- _PROBLEM DESCRIPTION_
Pick out every line of the entries below where "highlighted" occurs, and copy those lines.

Items listed in a dataset
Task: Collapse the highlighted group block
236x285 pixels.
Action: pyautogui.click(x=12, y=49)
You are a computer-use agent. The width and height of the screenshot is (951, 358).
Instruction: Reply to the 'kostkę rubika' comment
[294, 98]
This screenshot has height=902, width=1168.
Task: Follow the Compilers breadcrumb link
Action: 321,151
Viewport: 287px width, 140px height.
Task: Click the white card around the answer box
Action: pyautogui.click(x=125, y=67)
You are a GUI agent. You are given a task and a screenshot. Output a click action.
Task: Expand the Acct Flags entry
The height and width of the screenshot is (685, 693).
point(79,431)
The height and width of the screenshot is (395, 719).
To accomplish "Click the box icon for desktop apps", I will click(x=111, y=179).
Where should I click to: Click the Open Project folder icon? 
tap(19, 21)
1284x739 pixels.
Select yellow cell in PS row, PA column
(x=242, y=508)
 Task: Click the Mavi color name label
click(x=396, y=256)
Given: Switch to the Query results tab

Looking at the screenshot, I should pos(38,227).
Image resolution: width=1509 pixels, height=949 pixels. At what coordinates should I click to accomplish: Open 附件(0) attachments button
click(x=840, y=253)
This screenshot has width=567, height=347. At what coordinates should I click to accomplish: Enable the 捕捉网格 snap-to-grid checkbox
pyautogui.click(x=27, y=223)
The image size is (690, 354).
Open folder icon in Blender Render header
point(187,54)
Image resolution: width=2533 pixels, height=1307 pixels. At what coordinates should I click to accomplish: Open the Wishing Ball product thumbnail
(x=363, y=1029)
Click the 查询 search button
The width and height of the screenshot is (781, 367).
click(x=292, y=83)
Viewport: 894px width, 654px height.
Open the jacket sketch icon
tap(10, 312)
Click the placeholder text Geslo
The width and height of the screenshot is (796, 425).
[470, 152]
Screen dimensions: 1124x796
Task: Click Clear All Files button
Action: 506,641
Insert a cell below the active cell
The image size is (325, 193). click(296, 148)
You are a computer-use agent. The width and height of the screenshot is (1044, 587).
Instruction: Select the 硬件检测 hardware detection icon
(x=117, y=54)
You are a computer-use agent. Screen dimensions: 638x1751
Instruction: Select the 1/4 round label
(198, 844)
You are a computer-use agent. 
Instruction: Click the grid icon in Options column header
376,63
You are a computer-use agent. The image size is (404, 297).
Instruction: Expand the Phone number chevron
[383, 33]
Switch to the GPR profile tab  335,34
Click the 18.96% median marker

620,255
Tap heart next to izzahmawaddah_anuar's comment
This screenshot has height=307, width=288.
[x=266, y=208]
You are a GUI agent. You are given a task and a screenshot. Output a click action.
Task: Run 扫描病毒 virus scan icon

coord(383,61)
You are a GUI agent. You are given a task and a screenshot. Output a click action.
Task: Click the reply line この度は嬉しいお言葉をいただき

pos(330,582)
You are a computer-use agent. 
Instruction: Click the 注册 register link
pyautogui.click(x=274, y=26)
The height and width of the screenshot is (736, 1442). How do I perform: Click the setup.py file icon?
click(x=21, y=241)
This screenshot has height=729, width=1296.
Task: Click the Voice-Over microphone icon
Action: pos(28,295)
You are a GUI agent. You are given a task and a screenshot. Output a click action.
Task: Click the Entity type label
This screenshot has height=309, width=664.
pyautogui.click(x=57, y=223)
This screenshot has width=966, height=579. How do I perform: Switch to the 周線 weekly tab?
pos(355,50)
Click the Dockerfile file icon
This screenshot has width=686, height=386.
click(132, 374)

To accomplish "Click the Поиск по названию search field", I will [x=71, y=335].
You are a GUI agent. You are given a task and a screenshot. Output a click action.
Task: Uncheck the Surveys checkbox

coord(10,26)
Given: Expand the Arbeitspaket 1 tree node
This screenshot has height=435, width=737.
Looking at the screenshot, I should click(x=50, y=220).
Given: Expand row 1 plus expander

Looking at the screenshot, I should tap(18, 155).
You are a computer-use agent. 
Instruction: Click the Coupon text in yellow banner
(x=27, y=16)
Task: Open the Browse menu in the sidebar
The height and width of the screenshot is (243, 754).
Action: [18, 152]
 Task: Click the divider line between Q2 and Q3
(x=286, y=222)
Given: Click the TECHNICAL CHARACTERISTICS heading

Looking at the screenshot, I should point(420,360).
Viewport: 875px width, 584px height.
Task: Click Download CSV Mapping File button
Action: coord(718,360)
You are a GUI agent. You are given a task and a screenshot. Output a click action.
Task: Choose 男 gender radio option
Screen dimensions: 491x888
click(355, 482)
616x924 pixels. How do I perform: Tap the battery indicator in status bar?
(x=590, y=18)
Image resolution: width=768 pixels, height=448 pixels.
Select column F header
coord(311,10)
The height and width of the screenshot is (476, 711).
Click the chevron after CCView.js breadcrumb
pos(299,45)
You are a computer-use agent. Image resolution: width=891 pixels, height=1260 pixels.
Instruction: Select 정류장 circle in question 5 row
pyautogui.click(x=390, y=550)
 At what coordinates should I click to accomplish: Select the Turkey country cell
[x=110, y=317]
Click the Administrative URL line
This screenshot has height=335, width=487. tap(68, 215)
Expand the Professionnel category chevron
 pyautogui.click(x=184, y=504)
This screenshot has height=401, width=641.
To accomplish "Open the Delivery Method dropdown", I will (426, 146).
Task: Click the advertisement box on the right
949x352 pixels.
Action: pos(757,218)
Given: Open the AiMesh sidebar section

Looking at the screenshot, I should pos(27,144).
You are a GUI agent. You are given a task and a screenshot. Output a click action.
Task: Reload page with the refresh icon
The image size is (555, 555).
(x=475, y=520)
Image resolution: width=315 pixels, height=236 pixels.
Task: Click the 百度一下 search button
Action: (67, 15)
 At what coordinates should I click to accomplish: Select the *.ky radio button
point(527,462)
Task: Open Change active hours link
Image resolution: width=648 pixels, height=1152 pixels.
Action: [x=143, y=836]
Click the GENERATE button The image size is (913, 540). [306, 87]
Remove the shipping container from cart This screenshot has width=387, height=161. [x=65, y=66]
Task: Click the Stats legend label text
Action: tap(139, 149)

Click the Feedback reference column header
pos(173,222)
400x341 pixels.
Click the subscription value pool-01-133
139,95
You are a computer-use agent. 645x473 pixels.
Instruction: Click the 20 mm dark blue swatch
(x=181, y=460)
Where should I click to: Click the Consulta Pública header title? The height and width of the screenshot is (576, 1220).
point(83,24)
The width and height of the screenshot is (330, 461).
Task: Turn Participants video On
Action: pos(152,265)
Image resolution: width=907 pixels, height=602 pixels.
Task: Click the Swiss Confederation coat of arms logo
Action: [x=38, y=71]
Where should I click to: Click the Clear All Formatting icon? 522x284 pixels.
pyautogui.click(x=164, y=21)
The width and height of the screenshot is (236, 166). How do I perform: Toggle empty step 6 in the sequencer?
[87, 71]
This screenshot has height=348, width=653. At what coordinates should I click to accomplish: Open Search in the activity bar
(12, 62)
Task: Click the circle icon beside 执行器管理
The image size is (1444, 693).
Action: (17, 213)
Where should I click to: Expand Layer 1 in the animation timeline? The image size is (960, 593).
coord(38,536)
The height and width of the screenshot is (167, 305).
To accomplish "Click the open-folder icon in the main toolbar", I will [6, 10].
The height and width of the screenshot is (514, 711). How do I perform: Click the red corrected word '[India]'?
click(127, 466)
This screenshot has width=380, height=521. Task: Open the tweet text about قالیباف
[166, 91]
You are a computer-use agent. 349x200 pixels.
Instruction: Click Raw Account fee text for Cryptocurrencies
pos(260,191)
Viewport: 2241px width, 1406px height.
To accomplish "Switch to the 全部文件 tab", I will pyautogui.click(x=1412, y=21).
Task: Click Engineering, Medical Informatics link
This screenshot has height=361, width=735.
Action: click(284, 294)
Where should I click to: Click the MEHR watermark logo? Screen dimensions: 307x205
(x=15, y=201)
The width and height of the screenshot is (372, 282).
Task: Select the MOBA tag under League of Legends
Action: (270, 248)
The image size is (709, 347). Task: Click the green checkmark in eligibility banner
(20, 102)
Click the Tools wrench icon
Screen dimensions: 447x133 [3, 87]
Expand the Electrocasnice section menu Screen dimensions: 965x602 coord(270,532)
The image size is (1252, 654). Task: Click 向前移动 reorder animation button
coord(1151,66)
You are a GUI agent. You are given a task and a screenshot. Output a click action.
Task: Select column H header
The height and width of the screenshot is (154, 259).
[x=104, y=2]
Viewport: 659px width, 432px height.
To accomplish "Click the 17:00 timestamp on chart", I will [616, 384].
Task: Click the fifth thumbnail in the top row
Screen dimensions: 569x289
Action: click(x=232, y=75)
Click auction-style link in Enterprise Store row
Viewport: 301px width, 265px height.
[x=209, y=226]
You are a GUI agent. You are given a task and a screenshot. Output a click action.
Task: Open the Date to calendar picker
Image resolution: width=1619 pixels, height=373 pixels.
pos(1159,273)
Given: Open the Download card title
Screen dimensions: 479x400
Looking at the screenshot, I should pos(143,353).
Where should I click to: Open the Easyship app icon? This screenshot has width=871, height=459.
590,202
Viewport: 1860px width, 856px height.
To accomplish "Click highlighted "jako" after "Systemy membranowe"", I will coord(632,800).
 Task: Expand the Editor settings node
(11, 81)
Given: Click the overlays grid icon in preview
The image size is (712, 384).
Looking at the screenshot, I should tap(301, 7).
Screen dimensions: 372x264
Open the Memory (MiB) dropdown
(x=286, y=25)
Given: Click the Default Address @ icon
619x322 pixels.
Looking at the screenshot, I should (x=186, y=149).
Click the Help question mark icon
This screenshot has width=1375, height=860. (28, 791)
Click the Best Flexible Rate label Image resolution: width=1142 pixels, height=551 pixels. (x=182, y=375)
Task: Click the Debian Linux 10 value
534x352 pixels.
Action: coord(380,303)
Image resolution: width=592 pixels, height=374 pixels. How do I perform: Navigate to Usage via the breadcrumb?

- _RESPONSE TO THIS EXERCISE_
Task: Collapse the highlighted group block
To accomplish "Click highlighted "jako" after "Systemy membranowe"", I will coord(632,800).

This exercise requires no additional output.